Gunnar Brynolf Wennerberg (16 August 1823 in Lidköping – 3 October 1894 in Gothenburg) was a Swedish painter of the Düsseldorf School and a major landowner. He specialized in animal paintings (mostly horses) and genre scenes.

==Biography==
His father, Gunnar Wennerberg den äldre (1782-1860), was a rural dean in Lidköping. His brother was the poet and composer, Gunnar Wennerberg.

He developed an early interest in music and painting, but eventually decided to focus on the latter. His first studies were with Uno Troili in Stockholm. In 1850, he continued his studies in Copenhagen. When his brother was awarded a royal scholarship, he went to Germany with him as a study companion. Their first stop was Leipzig, where they attended concerts and visited museums. In Düsseldorf, he registered as a student at the Kunstakademie Düsseldorf, while his brother continued on to Italy. He was one of only two Swedish students at the academy; the other being Carl d'Unker. He stayed there for three years, during which time his primary instructors were Karl Ferdinand Sohn and Rudolf Wiegmann.

=======

▶ **WORK INSTRUCTIONS**
a: In the Wennerberg biography, who were his primary instructors during his three years in Düsseldorf?
b: Write a continuation of the Wennerberg biography that picks up after its final sentence.
The entries that follow come from a separate source and are unrelated to the Wennerberg biography.

▶ **DATA**
=======

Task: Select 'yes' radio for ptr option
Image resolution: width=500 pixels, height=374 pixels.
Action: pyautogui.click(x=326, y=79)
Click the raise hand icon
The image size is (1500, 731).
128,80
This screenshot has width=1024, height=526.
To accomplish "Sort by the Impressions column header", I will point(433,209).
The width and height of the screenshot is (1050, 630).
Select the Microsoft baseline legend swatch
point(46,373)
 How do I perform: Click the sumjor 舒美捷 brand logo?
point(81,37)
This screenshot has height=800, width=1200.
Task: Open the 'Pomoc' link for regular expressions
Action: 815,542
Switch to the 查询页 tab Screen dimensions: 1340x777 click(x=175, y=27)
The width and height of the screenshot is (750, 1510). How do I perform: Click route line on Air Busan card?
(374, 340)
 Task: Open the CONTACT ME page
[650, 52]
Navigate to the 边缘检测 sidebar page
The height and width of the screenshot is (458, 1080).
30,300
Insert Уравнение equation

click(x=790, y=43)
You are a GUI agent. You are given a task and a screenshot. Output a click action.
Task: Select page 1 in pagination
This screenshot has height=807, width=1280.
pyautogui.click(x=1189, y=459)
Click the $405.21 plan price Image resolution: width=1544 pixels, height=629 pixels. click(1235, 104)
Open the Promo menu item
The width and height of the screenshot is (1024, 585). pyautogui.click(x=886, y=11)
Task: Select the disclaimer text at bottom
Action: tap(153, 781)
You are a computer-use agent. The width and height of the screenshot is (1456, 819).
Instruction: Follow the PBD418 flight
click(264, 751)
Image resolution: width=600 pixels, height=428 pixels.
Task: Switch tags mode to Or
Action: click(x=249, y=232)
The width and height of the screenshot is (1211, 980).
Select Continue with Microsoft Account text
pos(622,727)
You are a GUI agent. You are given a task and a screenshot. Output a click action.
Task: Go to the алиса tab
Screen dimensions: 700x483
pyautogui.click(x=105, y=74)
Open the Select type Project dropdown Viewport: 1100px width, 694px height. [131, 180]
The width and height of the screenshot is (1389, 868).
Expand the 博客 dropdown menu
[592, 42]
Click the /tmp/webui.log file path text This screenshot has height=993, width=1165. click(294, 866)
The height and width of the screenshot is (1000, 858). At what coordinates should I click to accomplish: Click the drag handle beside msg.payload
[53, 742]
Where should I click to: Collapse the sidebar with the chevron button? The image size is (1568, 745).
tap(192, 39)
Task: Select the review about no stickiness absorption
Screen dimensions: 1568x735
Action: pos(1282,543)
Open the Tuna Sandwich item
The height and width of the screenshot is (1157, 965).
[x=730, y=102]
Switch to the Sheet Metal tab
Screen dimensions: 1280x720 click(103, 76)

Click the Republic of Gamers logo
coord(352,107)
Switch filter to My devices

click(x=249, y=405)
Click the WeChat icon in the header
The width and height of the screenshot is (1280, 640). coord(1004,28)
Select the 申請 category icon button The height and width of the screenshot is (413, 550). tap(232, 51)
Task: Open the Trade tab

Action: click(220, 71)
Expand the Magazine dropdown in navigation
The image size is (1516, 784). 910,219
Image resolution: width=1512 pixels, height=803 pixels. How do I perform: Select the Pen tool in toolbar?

=======

▶ **LIST OF ANSWERS**
a: Karl Ferdinand Sohn and Rudolf Wiegmann.

b:
After his studies, he returned home and became involved in his father's church. He and some friends published an album called "Bilder ur Svenska Folklifvet" (Pictures from Swedish Folklife), which had some mild success. He was home for only short time when the money earned from painting portraits of a local nobleman and his family enabled him to make another trip overseas. In 1857, he went to Paris, rented a studio and took lessons from Thomas Couture. In 1860, he once again returned to Lidköping to marry Georgina Charlotta Schoug (1830-1870), the daughter of Johann Peter Schoug (1802-1890), a wealthy merchant from Germany. In 1870, Charlotta died of pneumonia. Two years later, he married her younger sister, Eugenia Louise (1845-1915).

He built an estate near Lidköping, Krongodset Djurgården, where he farmed and bred horses. It became an important meeting point for local artists, including Frederik Collett and Arvid Mauritz Lindström. Emma Meissner, the soprano, and her brother, Hjalmar, the conductor, were also frequent guests.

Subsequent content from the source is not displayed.